Foto: Reprodução/Redes Sociais

O juiz eleitoral da 58ª Zona Eleitoral de Serra Branca, Odilson de Moraes, determinou que os organizadores de um evento político com apoiadores do candidato ao Governo da Paraíba, Cícero Lucena (MDB), não distribuam gratuitamente alimentos, bebidas ou outras vantagens materiais aos participantes. O ato de campanha, previsto para ocorrer neste sábado (29), foi mantido, mas deverá ser realizado sem a oferta anunciada de comida e bebida.

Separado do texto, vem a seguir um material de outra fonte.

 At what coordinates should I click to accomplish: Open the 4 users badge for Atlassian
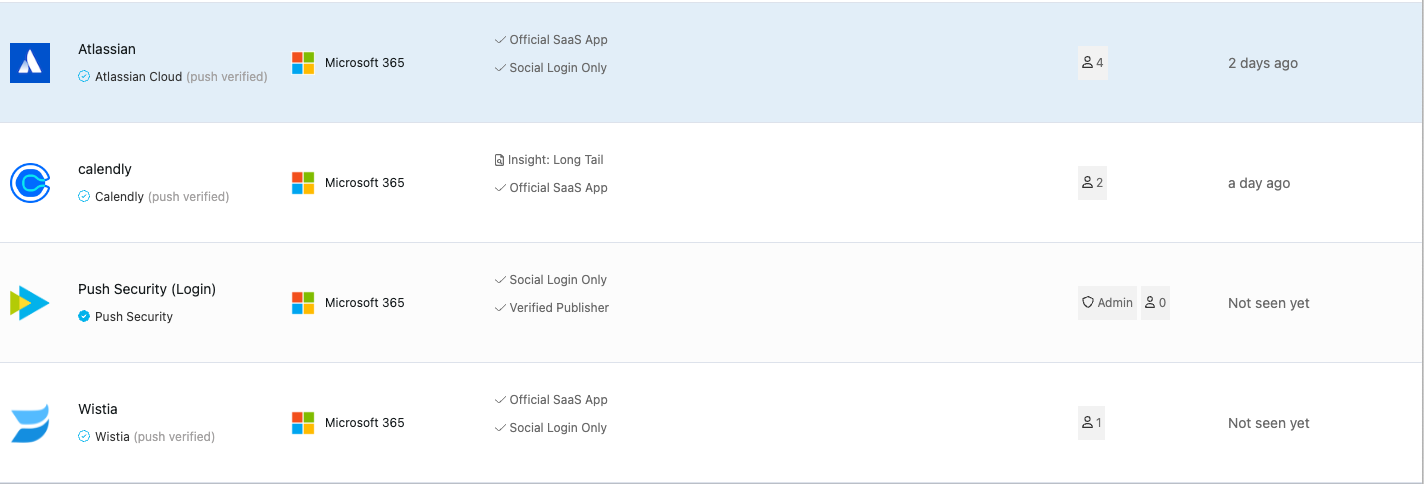tap(1092, 63)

A decisão foi tomada após uma Notícia de Irregularidade em Propaganda Eleitoral (NIP), originada de uma denúncia apresentada por meio do aplicativo Pardal. Segundo a denúncia, o material de divulgação da carreata anunciava como atrativos do evento “2 bois, 2 carneiros, 1 porco”, além de churrasco e “bebida à vontade”.

Para o magistrado, a oferta gratuita de alimentos e bebidas, vinculada à participação popular em um ato de campanha, configura, em tese, vantagem material proibida pela legislação eleitoral.

“No caso concreto, a propaganda apresentada nos autos anuncia publicamente, como atrativo da concentração eleitoral da carreata, quantidade expressiva de alimentos — ‘2 bois, 2 carneiros, 1 porco’ — e ‘bebida à vontade’, associando-os diretamente à presença popular no ato de propaganda eleitoral (carreata)”, destacou Odilson de Moraes na decisão.

A Justiça Eleitoral não proibiu a realização da carreata ou dos demais atos de campanha. A determinação se restringe à distribuição gratuita dos alimentos e bebidas anunciados no material de divulgação.

Os responsáveis também deverão retirar das peças publicitárias as referências aos itens oferecidos como atrativo do evento.

O juiz considerou necessária uma intervenção imediata diante da proximidade do evento, marcado para o início da tarde deste sábado. Segundo ele, a situação não comportaria a concessão do prazo ordinário de 48 horas para a regularização da propaganda.

A decisão cita a Resolução TRE/PB nº 14/2026, que permite, em situações que exijam pronta intervenção, a retirada ou suspensão imediata de propaganda considerada irregular, independentemente de notificação prévia, com posterior intimação dos responsáveis.

O magistrado fez questão de ressaltar que a determinação possui caráter preventivo e não representa, neste momento, o reconhecimento de prática de captação ilícita de sufrágio, corrupção eleitoral ou abuso de poder.